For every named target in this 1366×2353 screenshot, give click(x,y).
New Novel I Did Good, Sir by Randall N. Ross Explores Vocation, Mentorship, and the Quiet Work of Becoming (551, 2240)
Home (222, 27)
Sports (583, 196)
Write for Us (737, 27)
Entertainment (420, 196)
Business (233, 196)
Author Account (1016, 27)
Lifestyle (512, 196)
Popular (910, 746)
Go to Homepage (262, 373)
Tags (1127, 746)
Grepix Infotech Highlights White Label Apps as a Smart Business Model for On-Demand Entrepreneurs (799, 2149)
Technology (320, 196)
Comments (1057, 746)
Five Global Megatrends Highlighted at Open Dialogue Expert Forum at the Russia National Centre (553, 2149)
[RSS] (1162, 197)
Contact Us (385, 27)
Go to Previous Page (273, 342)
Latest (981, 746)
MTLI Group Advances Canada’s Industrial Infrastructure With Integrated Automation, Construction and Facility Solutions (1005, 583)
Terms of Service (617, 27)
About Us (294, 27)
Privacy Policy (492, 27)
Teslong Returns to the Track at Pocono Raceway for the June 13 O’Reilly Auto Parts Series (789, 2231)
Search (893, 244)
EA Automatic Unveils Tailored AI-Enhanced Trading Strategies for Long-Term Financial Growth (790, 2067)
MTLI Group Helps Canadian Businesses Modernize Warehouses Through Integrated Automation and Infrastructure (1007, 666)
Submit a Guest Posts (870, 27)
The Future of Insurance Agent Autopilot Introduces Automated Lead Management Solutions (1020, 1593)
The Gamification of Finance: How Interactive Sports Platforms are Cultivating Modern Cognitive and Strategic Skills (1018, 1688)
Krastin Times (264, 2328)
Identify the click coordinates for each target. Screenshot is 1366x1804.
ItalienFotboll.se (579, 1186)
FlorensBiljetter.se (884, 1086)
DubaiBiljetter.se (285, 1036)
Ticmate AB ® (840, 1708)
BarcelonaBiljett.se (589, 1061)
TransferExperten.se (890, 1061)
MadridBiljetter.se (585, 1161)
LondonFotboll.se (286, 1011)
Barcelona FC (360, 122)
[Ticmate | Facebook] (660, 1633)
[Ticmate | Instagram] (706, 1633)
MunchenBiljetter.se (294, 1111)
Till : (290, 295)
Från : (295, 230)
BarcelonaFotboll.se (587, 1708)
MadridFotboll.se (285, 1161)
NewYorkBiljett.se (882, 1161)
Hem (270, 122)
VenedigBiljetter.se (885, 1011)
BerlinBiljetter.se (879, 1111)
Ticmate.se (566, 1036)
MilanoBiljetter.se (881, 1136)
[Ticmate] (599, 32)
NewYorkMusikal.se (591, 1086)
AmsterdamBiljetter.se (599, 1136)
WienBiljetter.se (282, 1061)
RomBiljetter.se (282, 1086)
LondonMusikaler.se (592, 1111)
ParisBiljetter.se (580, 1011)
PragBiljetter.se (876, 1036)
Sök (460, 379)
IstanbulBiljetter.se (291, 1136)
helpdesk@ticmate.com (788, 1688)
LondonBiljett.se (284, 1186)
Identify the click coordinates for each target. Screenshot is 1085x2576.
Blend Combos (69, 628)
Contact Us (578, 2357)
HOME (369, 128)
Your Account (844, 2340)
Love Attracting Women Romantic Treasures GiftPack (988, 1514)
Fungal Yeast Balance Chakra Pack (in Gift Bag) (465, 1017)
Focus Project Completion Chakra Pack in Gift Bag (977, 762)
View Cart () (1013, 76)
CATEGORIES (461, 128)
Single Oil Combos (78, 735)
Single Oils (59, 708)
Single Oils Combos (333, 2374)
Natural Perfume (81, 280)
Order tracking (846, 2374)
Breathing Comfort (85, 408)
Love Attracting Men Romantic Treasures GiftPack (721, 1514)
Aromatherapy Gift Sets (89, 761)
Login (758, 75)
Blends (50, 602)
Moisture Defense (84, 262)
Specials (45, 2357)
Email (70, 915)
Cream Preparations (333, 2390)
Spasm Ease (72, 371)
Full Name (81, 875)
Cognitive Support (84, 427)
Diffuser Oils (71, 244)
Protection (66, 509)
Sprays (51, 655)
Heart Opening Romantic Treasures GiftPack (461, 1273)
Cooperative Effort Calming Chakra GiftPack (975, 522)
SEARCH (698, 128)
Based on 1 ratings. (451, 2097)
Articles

-.-.-

_TASK TO COMPLETE:_
Repeat each record in full; every line must match exactly.

_ANSWER TO THIS EXERCISE:_
For every named target in this 1366×2353 screenshot, give click(x,y).
New Novel I Did Good, Sir by Randall N. Ross Explores Vocation, Mentorship, and the Quiet Work of Becoming (551, 2240)
Home (222, 27)
Sports (583, 196)
Write for Us (737, 27)
Entertainment (420, 196)
Business (233, 196)
Author Account (1016, 27)
Lifestyle (512, 196)
Popular (910, 746)
Go to Homepage (262, 373)
Tags (1127, 746)
Grepix Infotech Highlights White Label Apps as a Smart Business Model for On-Demand Entrepreneurs (799, 2149)
Technology (320, 196)
Comments (1057, 746)
Five Global Megatrends Highlighted at Open Dialogue Expert Forum at the Russia National Centre (553, 2149)
[RSS] (1162, 197)
Contact Us (385, 27)
Go to Previous Page (273, 342)
Latest (981, 746)
MTLI Group Advances Canada’s Industrial Infrastructure With Integrated Automation, Construction and Facility Solutions (1005, 583)
Terms of Service (617, 27)
About Us (294, 27)
Privacy Policy (492, 27)
Teslong Returns to the Track at Pocono Raceway for the June 13 O’Reilly Auto Parts Series (789, 2231)
Search (893, 244)
EA Automatic Unveils Tailored AI-Enhanced Trading Strategies for Long-Term Financial Growth (790, 2067)
MTLI Group Helps Canadian Businesses Modernize Warehouses Through Integrated Automation and Infrastructure (1007, 666)
Submit a Guest Posts (870, 27)
The Future of Insurance Agent Autopilot Introduces Automated Lead Management Solutions (1020, 1593)
The Gamification of Finance: How Interactive Sports Platforms are Cultivating Modern Cognitive and Strategic Skills (1018, 1688)
Krastin Times (264, 2328)
Identify the click coordinates for each target. Screenshot is 1366x1804.
ItalienFotboll.se (579, 1186)
FlorensBiljetter.se (884, 1086)
DubaiBiljetter.se (285, 1036)
Ticmate AB ® (840, 1708)
BarcelonaBiljett.se (589, 1061)
TransferExperten.se (890, 1061)
MadridBiljetter.se (585, 1161)
LondonFotboll.se (286, 1011)
Barcelona FC (360, 122)
[Ticmate | Facebook] (660, 1633)
[Ticmate | Instagram] (706, 1633)
MunchenBiljetter.se (294, 1111)
Till : (290, 295)
Från : (295, 230)
BarcelonaFotboll.se (587, 1708)
MadridFotboll.se (285, 1161)
NewYorkBiljett.se (882, 1161)
Hem (270, 122)
VenedigBiljetter.se (885, 1011)
BerlinBiljetter.se (879, 1111)
Ticmate.se (566, 1036)
MilanoBiljetter.se (881, 1136)
[Ticmate] (599, 32)
NewYorkMusikal.se (591, 1086)
AmsterdamBiljetter.se (599, 1136)
WienBiljetter.se (282, 1061)
RomBiljetter.se (282, 1086)
LondonMusikaler.se (592, 1111)
ParisBiljetter.se (580, 1011)
PragBiljetter.se (876, 1036)
Sök (460, 379)
IstanbulBiljetter.se (291, 1136)
helpdesk@ticmate.com (788, 1688)
LondonBiljett.se (284, 1186)
Identify the click coordinates for each target. Screenshot is 1085x2576.
Blend Combos (69, 628)
Contact Us (578, 2357)
HOME (369, 128)
Your Account (844, 2340)
Love Attracting Women Romantic Treasures GiftPack (988, 1514)
Fungal Yeast Balance Chakra Pack (in Gift Bag) (465, 1017)
Focus Project Completion Chakra Pack in Gift Bag (977, 762)
View Cart () (1013, 76)
CATEGORIES (461, 128)
Single Oil Combos (78, 735)
Single Oils (59, 708)
Single Oils Combos (333, 2374)
Natural Perfume (81, 280)
Order tracking (846, 2374)
Breathing Comfort (85, 408)
Love Attracting Men Romantic Treasures GiftPack (721, 1514)
Aromatherapy Gift Sets (89, 761)
Login (758, 75)
Blends (50, 602)
Moisture Defense (84, 262)
Specials (45, 2357)
Email (70, 915)
Cream Preparations (333, 2390)
Spasm Ease (72, 371)
Full Name (81, 875)
Cognitive Support (84, 427)
Diffuser Oils (71, 244)
Protection (66, 509)
Sprays (51, 655)
Heart Opening Romantic Treasures GiftPack (461, 1273)
Cooperative Effort Calming Chakra GiftPack (975, 522)
SEARCH (698, 128)
Based on 1 ratings. (451, 2097)
Articles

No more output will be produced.